Here's what else the AAAS has to say about science. Stuff the braintrust curiously omits:
Scientists and policymakers may disagree over the scientific conclusions on climate change and other policy-relevant topics. But the scientific community has proven and well-established methods for resolving disagreements about research results. Science advances through a self-correcting system in which research results are shared and critically evaluated by peers and experiments are repeated when necessary. Disagreements about the interpretation of data, the methodology, and findings are part of daily scientific discourse. Scientists should not be subjected to fraud investigations or harassment simply for providing scientific results that are controversial. Most scientific disagreements are unrelated to any kind of fraud and are considered a legitimate and normal part of the scientific process. The scientific community takes seriously its responsibility for policing research misconduct, and extensive procedures exist to protect the rigor of the scientific method and to ensure the credibility of the research enterprise.
And yet Scaife's braintrust whittles all that down to the AAAS declaring efforts to promote transparency are inhibiting scientific inquiry.
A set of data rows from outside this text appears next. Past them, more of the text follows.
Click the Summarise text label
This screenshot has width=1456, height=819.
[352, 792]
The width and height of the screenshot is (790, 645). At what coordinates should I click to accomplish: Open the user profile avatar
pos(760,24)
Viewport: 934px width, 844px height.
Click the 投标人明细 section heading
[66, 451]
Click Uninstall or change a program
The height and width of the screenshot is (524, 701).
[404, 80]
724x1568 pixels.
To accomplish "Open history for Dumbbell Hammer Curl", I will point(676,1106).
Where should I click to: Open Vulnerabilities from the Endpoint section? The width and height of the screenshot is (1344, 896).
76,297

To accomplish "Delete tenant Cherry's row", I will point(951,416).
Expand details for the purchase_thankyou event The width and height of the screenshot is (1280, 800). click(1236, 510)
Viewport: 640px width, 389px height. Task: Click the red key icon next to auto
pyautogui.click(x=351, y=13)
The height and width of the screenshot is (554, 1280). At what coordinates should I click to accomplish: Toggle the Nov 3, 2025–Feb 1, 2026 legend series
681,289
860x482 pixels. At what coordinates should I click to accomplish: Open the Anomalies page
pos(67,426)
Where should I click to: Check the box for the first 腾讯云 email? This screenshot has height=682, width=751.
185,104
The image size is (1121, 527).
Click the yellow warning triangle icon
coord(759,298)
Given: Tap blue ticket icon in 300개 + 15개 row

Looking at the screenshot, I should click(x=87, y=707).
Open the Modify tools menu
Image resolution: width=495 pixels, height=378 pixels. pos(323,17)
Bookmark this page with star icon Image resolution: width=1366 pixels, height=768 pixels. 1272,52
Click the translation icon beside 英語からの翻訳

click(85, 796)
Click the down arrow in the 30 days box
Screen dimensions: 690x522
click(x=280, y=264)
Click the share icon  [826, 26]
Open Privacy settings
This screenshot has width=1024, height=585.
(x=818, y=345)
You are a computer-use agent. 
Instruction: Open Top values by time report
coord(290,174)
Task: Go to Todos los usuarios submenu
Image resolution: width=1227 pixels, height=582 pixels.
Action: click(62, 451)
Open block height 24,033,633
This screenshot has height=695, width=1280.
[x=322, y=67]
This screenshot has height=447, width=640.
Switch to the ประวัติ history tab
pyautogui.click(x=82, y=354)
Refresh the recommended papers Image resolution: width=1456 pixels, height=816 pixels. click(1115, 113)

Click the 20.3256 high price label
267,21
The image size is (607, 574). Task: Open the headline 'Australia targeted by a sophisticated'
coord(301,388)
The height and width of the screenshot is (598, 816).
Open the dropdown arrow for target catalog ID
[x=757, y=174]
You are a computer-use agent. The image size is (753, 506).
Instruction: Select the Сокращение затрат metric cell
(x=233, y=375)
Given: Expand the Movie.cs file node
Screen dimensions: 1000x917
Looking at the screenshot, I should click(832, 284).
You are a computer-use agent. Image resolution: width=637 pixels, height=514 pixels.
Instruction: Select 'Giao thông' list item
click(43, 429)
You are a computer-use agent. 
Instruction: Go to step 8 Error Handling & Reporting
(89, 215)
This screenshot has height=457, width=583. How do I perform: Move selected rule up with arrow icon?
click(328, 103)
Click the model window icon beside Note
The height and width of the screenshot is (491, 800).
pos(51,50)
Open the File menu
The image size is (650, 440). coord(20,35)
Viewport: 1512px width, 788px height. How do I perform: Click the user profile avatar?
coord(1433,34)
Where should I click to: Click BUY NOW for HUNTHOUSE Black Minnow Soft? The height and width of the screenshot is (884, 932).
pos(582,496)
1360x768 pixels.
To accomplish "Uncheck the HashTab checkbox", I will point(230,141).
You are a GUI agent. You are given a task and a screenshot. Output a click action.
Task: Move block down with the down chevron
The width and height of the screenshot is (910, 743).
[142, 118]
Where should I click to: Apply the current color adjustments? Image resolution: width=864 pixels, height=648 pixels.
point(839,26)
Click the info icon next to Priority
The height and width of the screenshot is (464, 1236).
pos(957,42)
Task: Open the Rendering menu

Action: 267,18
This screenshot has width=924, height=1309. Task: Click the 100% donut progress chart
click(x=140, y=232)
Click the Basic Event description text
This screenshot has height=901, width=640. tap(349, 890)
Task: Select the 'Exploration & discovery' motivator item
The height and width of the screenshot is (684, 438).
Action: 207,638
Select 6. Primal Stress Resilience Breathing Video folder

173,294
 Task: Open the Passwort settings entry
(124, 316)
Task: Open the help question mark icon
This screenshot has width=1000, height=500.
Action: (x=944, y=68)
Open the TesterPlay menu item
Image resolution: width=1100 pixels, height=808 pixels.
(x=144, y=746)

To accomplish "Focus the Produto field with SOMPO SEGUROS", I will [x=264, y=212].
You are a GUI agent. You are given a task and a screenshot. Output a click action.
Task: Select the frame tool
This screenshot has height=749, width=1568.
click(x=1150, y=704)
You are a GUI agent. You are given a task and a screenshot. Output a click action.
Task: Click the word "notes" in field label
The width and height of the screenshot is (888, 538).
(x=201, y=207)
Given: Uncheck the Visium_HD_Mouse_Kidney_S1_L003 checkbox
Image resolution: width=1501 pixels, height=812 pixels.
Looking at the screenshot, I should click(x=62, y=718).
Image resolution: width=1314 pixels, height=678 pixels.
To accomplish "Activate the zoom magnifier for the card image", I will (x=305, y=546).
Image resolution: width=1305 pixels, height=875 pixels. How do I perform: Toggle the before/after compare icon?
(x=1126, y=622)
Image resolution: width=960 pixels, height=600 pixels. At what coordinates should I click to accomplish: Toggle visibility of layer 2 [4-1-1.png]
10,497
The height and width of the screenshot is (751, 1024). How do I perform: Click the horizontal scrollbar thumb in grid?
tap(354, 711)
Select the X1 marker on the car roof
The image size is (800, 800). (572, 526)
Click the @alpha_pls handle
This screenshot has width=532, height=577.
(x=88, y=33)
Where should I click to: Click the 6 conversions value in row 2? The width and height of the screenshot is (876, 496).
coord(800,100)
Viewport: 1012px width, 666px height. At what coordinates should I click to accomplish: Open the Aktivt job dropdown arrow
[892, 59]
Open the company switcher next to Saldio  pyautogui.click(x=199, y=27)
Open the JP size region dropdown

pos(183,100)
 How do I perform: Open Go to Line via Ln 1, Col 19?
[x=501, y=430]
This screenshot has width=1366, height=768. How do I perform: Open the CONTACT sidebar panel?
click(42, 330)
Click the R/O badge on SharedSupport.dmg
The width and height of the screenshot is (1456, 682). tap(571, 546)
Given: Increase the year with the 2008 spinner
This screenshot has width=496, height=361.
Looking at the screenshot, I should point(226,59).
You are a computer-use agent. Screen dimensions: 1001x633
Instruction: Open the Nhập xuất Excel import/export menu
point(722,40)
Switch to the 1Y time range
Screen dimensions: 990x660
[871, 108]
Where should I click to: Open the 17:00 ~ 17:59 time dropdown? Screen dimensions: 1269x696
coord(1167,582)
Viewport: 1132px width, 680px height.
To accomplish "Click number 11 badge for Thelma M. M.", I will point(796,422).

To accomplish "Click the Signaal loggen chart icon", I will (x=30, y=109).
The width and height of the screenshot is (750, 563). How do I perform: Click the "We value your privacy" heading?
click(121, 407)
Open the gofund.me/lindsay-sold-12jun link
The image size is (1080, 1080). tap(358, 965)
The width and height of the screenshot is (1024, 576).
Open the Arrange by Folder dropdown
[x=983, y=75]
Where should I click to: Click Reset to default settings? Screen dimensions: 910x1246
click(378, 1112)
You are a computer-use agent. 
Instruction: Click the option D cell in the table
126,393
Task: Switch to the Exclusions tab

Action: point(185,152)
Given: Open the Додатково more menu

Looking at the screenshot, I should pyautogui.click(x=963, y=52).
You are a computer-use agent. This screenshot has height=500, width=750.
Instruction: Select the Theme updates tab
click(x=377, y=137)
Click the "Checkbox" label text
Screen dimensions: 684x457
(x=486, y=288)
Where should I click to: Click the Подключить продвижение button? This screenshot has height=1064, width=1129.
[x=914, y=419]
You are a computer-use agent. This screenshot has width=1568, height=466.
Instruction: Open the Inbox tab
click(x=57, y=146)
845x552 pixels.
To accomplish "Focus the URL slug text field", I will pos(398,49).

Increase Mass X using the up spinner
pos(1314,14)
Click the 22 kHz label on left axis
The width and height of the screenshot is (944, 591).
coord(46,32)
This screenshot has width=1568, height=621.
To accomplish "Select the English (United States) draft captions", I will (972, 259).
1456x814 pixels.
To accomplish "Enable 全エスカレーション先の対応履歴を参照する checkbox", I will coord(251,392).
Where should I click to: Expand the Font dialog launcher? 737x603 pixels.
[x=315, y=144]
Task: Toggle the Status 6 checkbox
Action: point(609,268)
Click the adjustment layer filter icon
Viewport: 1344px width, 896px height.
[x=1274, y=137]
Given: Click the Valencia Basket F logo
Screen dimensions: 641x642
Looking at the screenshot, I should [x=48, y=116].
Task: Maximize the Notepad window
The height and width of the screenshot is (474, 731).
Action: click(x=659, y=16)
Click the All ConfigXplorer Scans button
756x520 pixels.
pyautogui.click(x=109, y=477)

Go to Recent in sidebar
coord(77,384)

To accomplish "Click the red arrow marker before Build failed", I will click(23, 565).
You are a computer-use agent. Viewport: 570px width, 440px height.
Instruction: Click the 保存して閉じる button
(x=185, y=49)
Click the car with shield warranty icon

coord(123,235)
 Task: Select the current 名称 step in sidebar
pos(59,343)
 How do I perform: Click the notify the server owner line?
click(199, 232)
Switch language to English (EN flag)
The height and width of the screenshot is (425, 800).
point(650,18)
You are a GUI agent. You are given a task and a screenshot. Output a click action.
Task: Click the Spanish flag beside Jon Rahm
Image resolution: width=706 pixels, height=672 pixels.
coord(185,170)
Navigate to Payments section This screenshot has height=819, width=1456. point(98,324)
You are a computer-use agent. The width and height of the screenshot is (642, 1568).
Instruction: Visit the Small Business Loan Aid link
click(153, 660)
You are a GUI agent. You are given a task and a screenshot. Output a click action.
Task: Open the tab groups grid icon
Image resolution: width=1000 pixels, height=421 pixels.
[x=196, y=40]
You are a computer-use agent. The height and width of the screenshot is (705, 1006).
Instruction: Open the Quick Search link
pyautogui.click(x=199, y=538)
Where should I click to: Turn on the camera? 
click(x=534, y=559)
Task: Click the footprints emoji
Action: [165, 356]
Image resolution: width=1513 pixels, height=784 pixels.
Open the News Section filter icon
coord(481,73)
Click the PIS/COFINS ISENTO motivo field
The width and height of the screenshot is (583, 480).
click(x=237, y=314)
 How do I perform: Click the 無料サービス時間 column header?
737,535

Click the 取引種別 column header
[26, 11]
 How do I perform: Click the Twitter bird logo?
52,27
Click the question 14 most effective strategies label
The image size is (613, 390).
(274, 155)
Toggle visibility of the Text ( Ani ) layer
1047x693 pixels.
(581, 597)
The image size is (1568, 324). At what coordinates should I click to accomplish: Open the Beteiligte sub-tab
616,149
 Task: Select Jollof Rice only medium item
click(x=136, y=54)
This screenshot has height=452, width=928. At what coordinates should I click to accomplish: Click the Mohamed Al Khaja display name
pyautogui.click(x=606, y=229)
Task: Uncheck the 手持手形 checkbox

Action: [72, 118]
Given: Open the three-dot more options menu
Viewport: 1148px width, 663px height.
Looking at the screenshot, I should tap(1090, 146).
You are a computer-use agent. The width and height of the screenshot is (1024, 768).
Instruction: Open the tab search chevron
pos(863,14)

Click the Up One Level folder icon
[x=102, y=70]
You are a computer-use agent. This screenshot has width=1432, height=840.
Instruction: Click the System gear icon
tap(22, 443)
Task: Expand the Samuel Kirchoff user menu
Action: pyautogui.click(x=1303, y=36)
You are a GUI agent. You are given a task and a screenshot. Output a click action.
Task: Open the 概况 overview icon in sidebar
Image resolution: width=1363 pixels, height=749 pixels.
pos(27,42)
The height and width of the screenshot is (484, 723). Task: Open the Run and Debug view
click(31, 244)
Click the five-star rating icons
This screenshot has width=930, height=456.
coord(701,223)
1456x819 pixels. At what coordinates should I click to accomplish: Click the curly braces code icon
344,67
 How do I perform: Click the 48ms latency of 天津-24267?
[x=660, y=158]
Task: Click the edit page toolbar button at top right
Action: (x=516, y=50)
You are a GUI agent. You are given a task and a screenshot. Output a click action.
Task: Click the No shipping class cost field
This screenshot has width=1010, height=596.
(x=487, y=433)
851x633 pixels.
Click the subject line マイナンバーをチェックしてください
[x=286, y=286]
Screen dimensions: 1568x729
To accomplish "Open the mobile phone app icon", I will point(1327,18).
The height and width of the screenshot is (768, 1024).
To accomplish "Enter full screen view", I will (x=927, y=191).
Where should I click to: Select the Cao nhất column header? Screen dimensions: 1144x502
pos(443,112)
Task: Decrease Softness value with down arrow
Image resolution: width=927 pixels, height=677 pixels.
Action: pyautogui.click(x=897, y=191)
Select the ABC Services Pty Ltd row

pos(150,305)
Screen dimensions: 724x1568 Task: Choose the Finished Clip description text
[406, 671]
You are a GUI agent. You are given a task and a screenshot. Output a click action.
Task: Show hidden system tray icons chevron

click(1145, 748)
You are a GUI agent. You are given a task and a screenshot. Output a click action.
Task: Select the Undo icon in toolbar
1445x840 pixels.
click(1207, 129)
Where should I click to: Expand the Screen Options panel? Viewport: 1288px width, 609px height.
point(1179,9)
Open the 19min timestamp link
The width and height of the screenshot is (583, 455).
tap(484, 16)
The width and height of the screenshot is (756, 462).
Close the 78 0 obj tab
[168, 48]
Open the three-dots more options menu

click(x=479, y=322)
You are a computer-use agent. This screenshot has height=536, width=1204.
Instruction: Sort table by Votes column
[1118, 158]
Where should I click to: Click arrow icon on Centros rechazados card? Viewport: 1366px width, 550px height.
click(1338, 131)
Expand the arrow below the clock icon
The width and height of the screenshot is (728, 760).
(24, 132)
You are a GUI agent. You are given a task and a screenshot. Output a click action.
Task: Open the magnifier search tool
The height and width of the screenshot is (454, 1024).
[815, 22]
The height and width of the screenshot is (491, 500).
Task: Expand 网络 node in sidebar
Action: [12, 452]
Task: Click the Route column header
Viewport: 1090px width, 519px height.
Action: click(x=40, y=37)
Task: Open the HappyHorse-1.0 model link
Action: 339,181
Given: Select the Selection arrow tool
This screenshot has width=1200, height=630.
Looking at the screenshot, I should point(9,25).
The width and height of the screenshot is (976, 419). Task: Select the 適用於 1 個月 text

Tells you everything you need to know about the mendacity that doubles for editorial policy with Richard Mellon Scaife's braintrust. How truly bizarre.

The editorial page an embarrassment to us, the news-reading public. As it also must be an embarrassment to all the fine reporters who find themselves working for Richard Mellon Scaife. They must realize that all their good work is being undermined, tainted or otherwise sullied by teh climate crazie dripping off of Scaife's editorial page.

I feel sorry for them. I really do.


EdHeath said...

I have to say picking and choosing which FOIA requests you honor is a bit troubling. The possibility for an agency of entity to operate opaquely is a real concern.

Now, I don't know how FOIA are filed or how public they are. They may be posted in the basement of the government building (the light being gone, along with the stairs) in a disused lavatory with a sign on the door saying "Beware the Leopard". However what I am thining is if all FOIA requests were posted to a public website and a panel of citizens (like a grand jury) evaluated them in terms of public benefit versus the burden to produce the information, maybe a happy medium could be struck.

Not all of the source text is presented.